Direction
Render each line of the material below as a row in a Markdown table with two columns, Row for the running number and Line for the text, skipping blank lines and leaving the pictures out.

Material for this exercise
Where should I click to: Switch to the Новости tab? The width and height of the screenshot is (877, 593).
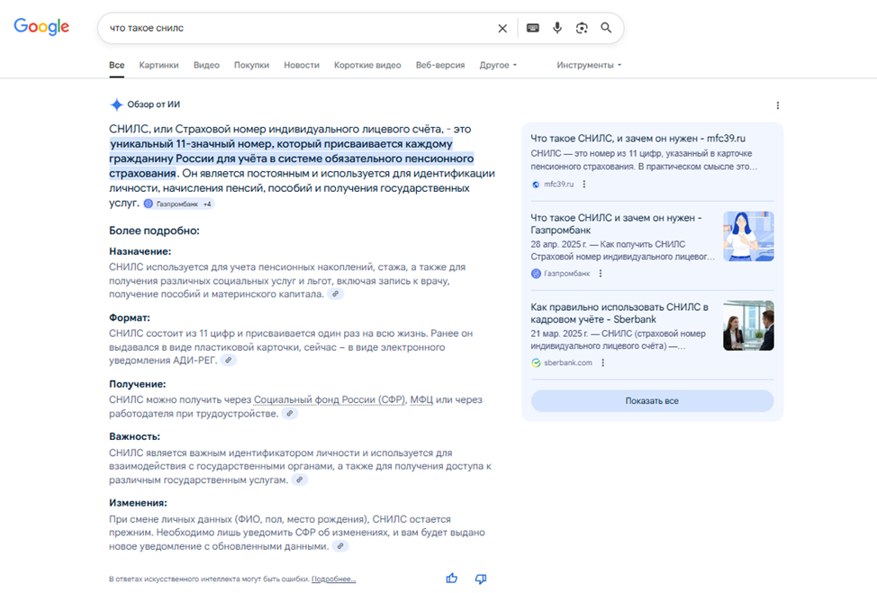(302, 65)
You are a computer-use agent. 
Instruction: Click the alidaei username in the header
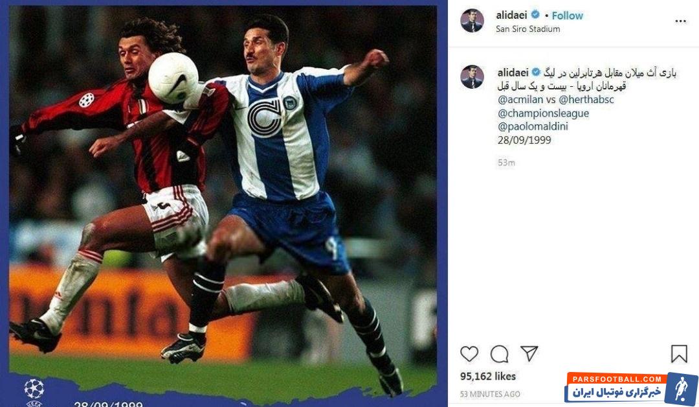click(511, 15)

Solution below
| Row | Line |
|---|---|
| 1 | Where should I click to: Switch to the Новости tab? The width and height of the screenshot is (877, 593). |
| 2 | (302, 65) |
| 3 | You are a computer-use agent.  |
| 4 | Instruction: Click the alidaei username in the header |
| 5 | click(511, 15) |